They stood shoulder to shoulder on the sidewalk that December day and condemned the scientist as a torturer.

But Salt Lake County soon could stifle such speech.

The state's most populous county will consider curbing political protests that target residents' homes in unincorporated areas, according to a picketing ban proposal Republican Councilman Mark Crockett intends to introduce next week.

"Of course we embrace citizens' rights to protest in public places," Crockett said. "But targeting individual homes is another matter."

The prohibition would come as a political pounding for the Utah-based Primate Freedom Project, which has used the private properties of U. researchers as a platform for their grievances.

Salt Lake City banned home-picketing last summer. The county may follow suit with an ordinance that would preclude protests within 100 feet of a targeted residence.

"We, as protesters, aren't the monsters here," Jeremy Beckham, founder of the Primate Freedom Project, insisted Friday. "What they are doing inside the lab is where the real violence is happening."

The proposed protest ban would trample free-speech rights, Beckham said, and potentially lead animal activists to less-peaceful means of spreading their message.

The U. of U. appealed to Salt Lake City for picketing restrictions last summer and won.

The school announced Friday that it would support similar limits in unincorporated county areas.

Spokeswoman Coralie Alder said demonstrators are welcome on campus, but not at staffers' homes.

"Everyone should be protected from harassment and intimidation in their homes and families," she said.

The County Council will discuss the picketing policy Tuesday. The text - cleared by the District Attorney's Office - is patterned after Salt Lake City's ordinance.

"The last thing we want to do is infringe on general protesting rights," Crockett said. "In the narrowest possible way, we would like to protect individuals from threatening behavior."

Primate Freedom Project officials are taking a dim view of the council's deliberations, while acknowledging that the ordinance probably will pass. But Beckham said it won't stop their campaign.

"[U. researchers] should be exposed for what they do."

On the agenda

The Salt Lake County Council will consider a picketing ban Tuesday during its 1 p.m. committee meeting at the Salt Lake County Government Center, 2001 S. State. The proposed ordinance, modeled after a similar Salt Lake City statute, would prohibit protesters from targeting a private residence in unincorporated areas.

— Data section —
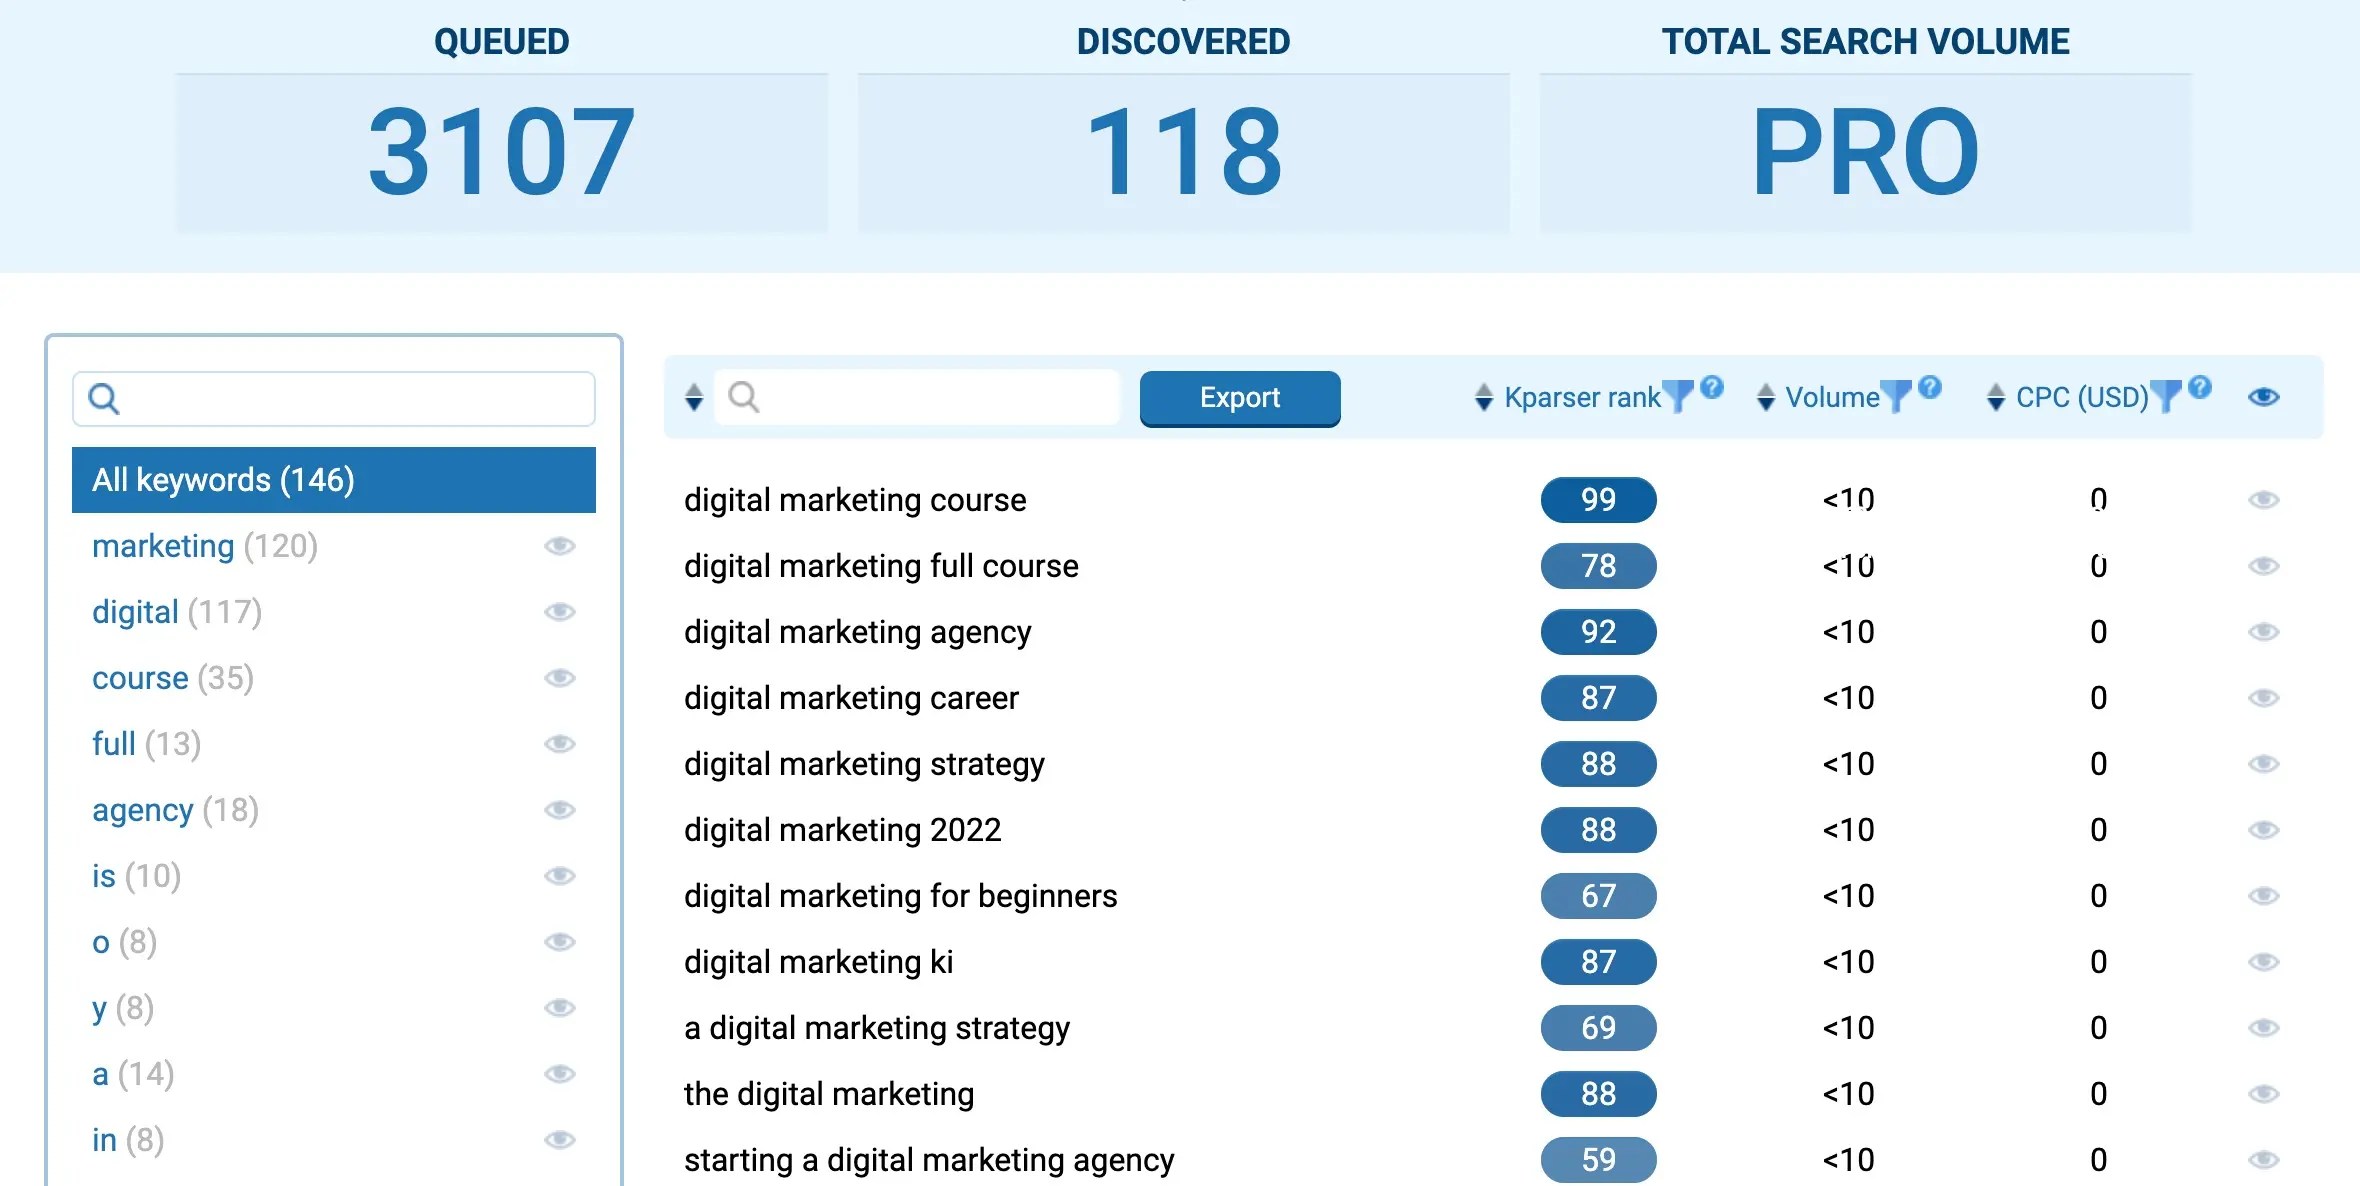Click the Export button
This screenshot has width=2360, height=1186.
coord(1239,398)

— What is being asked —
Reproduce word for word the passage of the picketing-ban article starting at "The proposed protest" and ending at "unincorporated county areas.".

— Full output —
The proposed protest ban would trample free-speech rights, Beckham said, and potentially lead animal activists to less-peaceful means of spreading their message.

The U. of U. appealed to Salt Lake City for picketing restrictions last summer and won.

The school announced Friday that it would support similar limits in unincorporated county areas.